▶ [WORK TO BE COMPLETED] An exact transcription of every record is needed, leaving out the pictures.

▶ [PROVIDED ENTRIES]
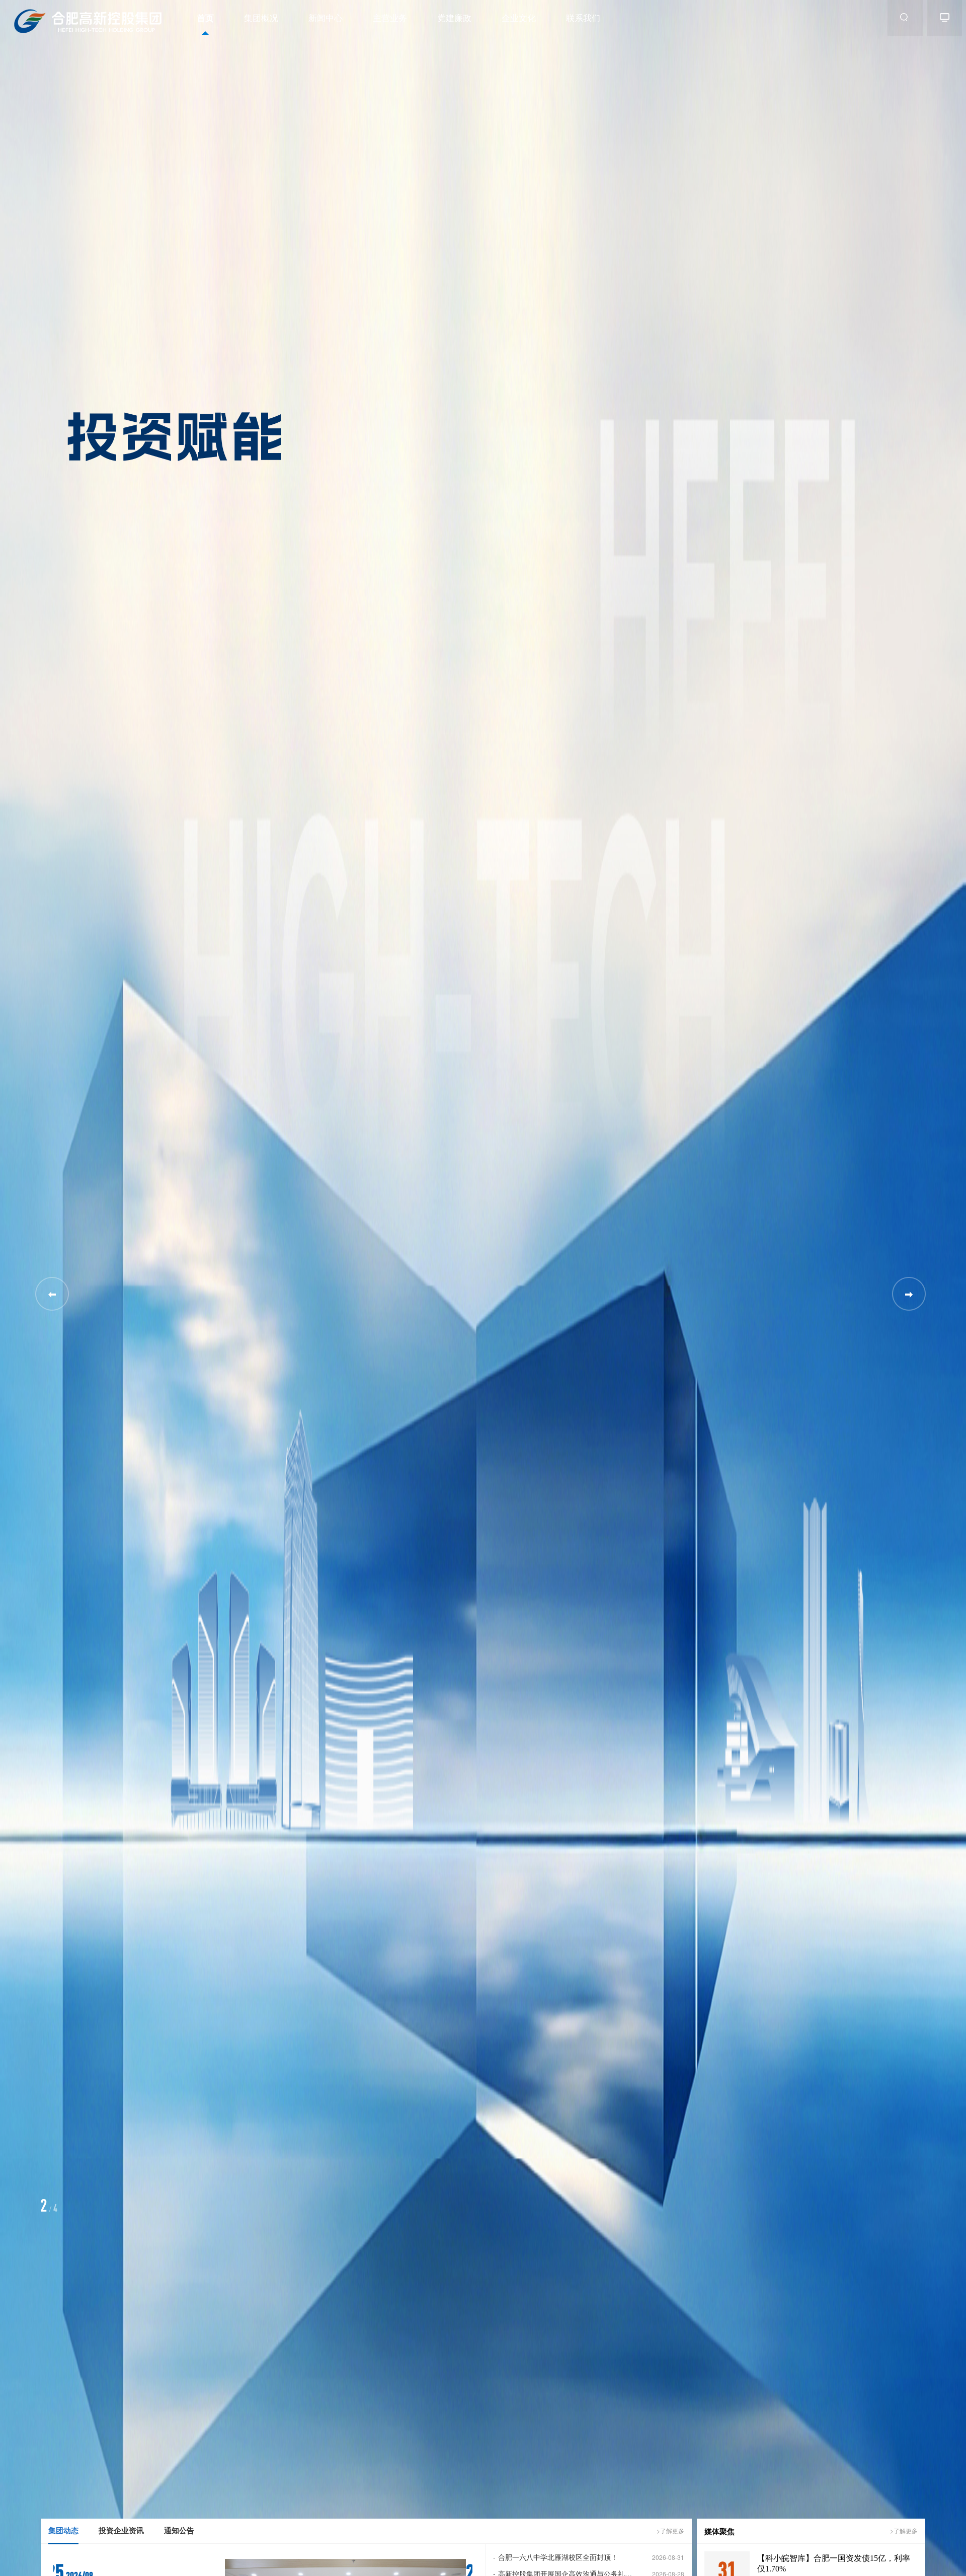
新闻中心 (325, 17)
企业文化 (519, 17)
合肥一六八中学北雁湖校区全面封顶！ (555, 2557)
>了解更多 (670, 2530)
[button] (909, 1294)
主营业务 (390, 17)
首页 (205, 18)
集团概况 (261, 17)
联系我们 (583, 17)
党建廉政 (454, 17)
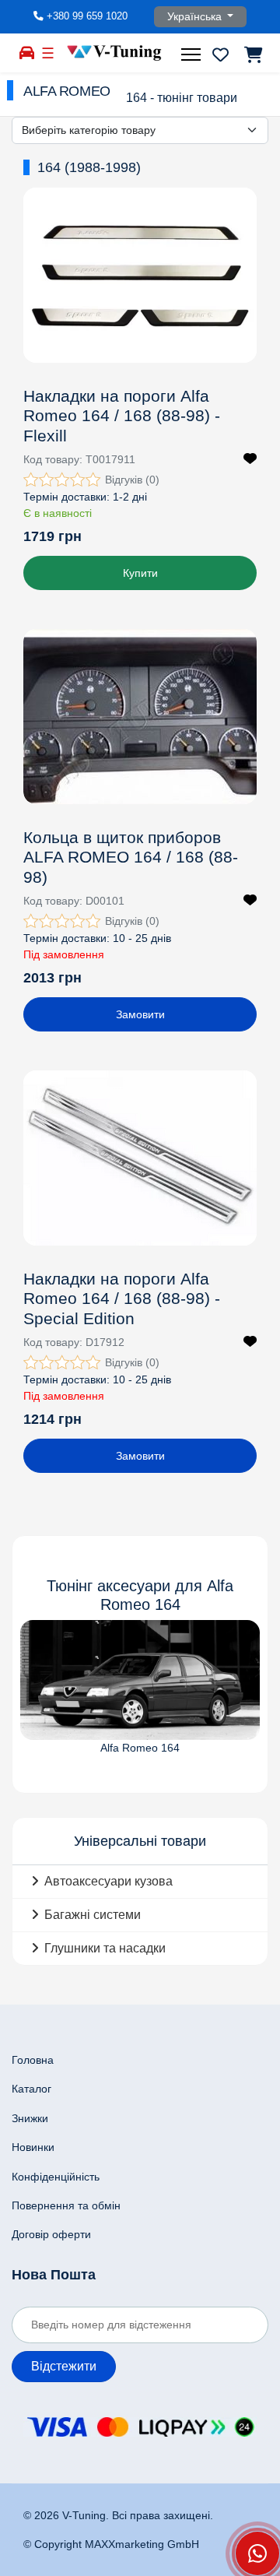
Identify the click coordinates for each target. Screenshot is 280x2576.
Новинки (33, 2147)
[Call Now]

▶ [TASK SOLUTION]
新闻中心 (325, 17)
企业文化 (519, 17)
合肥一六八中学北雁湖校区全面封顶！ (555, 2557)
>了解更多 (670, 2530)
[button] (909, 1294)
主营业务 (390, 17)
首页 (205, 18)
集团概况 (261, 17)
联系我们 (583, 17)
党建廉政 (454, 17)
Identify the click coordinates for each target. Screenshot is 280x2576.
Новинки (33, 2147)
[Call Now]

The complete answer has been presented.